The All-Seeing Project aims to create a comprehensive system for panoptic visual recognition and understanding of the open world. It introduces the All-Seeing 1B (AS-1B) dataset, comprising over 1 billion region annotations with semantic tags, question-answering pairs, and detailed captions. The dataset covers a wide range of 3.5 million common and rare concepts in the real world. Leveraging this dataset, the All-Seeing Model (ASM) is developed, a unified framework for panoptic visual recognition and understanding. The model is trained with open-ended language prompts and locations, demonstrating impressive zero-shot performance on various vision and language tasks. This project lays the foundation for vision-language AI research.

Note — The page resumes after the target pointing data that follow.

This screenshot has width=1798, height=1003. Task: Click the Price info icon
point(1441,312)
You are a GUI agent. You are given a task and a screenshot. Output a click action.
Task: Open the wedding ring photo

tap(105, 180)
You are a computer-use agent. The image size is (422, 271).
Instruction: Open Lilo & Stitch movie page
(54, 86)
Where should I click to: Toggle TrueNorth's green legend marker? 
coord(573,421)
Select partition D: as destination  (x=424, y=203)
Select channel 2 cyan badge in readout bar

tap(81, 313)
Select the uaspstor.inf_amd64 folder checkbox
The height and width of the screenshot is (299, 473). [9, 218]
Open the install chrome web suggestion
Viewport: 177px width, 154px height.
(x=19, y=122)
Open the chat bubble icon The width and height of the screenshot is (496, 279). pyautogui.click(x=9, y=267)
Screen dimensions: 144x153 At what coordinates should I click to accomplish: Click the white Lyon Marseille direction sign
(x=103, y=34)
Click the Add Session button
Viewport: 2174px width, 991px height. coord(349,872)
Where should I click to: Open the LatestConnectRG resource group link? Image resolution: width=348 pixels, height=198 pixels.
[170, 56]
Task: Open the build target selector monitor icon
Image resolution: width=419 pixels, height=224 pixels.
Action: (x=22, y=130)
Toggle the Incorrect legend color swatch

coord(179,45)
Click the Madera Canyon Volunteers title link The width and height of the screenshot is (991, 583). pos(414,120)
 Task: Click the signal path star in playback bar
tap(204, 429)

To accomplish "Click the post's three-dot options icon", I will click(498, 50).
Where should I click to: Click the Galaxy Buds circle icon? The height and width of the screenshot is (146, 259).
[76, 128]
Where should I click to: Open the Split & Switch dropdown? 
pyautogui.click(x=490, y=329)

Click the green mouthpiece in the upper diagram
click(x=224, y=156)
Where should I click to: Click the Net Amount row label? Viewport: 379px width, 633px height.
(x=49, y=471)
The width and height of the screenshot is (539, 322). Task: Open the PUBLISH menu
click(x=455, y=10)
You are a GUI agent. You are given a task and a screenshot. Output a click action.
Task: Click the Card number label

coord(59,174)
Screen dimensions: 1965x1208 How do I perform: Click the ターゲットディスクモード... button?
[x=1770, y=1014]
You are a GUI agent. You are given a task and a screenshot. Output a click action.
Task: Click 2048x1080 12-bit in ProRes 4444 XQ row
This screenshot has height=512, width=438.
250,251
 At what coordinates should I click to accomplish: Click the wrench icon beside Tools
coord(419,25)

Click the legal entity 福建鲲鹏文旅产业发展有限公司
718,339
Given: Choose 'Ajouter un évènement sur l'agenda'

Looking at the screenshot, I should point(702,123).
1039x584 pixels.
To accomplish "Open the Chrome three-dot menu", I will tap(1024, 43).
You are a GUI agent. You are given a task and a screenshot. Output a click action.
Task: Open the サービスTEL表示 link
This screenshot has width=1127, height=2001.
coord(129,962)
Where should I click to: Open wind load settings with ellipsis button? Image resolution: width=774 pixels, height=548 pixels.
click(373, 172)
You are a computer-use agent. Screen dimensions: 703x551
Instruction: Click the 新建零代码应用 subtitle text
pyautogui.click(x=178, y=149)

The paper introduces Compartmentalized Diffusion Models (CDM), enabling the training of separate diffusion models on distinct data sources and composing them at inference time. CDMs facilitate data protection, including selective forgetting, continual learning, and serving customized models based on user access rights. Each model contains information only from the data it was exposed to during training, ensuring data security. The method employs a closed-form expression for the reverse diffusion flow of a mixture distribution. Efficient prompt tuning is used for implementation. CDMs achieve performance comparable to a model trained on all data while providing data protection and attribution capabilities, even for large-scale diffusion models.